Extracting channel properties and Equations¶
The generated nml_object
contains several dictionaries with biophysical information
about the cell:
properties
:- A dictionary with general properties such as the threshold condition or the
intracellular resistivity. The names are chosen to be consistent with the argument
names in
SpatialNeuron
, in many cases you should therefore be able to directly pass this dictionary: ``neuron = SpatialNeuron(…, **nml_object.properties)` channel_properties
:- A dictionary of reversal potentials and conductance densities for the different
channels in the cell. The dictionary maps the name of segment groups to the name
of the respective variable names (e.g.
g_Na
,E_Na
, …)
For the example file, these dictionaries look like this:
>>> pprint(nml_object.properties) # threshold, refractory etc.
{'Cm': 2.84 * ufarad / cmetre2,
'Ri': 0.2 * kohm * cmetre,
'refractory': 'v > 0. * volt',
'threshold': 'v > 0. * volt'}
>>> pprint(nml_object.channel_properties) # reversal potentials and conductance densities
{'all': {'E_LeakConductance_pyr': -66. * mvolt,
'g_LeakConductance_pyr': 0.1420051 * msiemens / cmetre2},
'soma_group': {'E_Ca_pyr': 80. * mvolt,
'E_Kahp_pyr': -75. * mvolt,
'E_Kdr_pyr': -75. * mvolt,
'E_Na_pyr': 55. * mvolt,
'g_Ca_pyr': 10. * msiemens / cmetre2,
'g_Kahp_pyr': 2.5 * msiemens / cmetre2,
'g_Kdr_pyr': 80. * msiemens / cmetre2,
'g_Na_pyr': 120. * msiemens / cmetre2}}
If you have a SpatialNeuron
neuron
with equations for all the channels in the NML file (e.g. as generated by the
get_channel_equations
method below), then you can assign the reversal potentials and conductances to
the individual compartments by combining the information from the segment_groups
and
channel_properties
dictionaries:
for segment_group, values in nml_object.channel_properties.items():
indices = nml_object.segment_groups[segment_group]

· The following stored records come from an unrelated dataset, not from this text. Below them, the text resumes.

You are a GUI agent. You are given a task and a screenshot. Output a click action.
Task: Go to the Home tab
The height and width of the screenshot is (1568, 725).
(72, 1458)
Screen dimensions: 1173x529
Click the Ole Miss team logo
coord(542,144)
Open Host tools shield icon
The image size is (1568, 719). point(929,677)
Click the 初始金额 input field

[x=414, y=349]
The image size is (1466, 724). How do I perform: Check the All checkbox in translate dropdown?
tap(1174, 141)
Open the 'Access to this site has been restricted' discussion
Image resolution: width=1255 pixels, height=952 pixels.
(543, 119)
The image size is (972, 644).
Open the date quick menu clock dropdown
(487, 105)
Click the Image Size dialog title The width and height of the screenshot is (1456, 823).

for property, value in values.items():
getattr(neuron, property)[indices] = value
To get the channel equations for a particular channel, e.g. Na_pyr
:
>>> print(nml_object.get_channel_equations("Na_pyr"))
alpha_h_Na_pyr = (128. * hertz) * exp((v - (-43. * mvolt))/(-18. * mvolt)) : Hz
beta_h_Na_pyr = (4. * khertz) / (1 + exp(0 - (v - (-20. * mvolt))/(5. * mvolt))) : Hz
I_Na_pyr = g_Na_pyr*m_Na_pyr**2*h_Na_pyr*(E_Na_pyr - v) : A/(m^2)
alpha_m_Na_pyr = (1.28 * khertz) * (v - (-46.9 * mvolt)) / (4. * mvolt) / (1 - exp(- (v - (-46.9 * mvolt)) / (4. * mvolt))) : Hz
beta_m_Na_pyr = (1.4 * khertz) * (v - (-19.9 * mvolt)) / (-5. * mvolt) / (1 - exp(- (v - (-19.9 * mvolt)) / (-5. * mvolt))) : Hz
dh_Na_pyr/dt = alpha_h_Na_pyr*(1-h_Na_pyr) - beta_h_Na_pyr*h_Na_pyr : 1
dm_Na_pyr/dt = alpha_m_Na_pyr*(1-m_Na_pyr) - beta_m_Na_pyr*m_Na_pyr : 1
E_Na_pyr : V (constant)
g_Na_pyr : S/(m^2) (constant)
Note that this mechanism currently only supports passive channels and HH-type channels with sigmoidal, exponential, or exponential linear equations for the gating variables.
Note
If your .nml file
includes other .nml files, make sure they
are present in the same folder as your main .nml file. If the files are
not present, a warning will be thrown and execution will proceed as normal.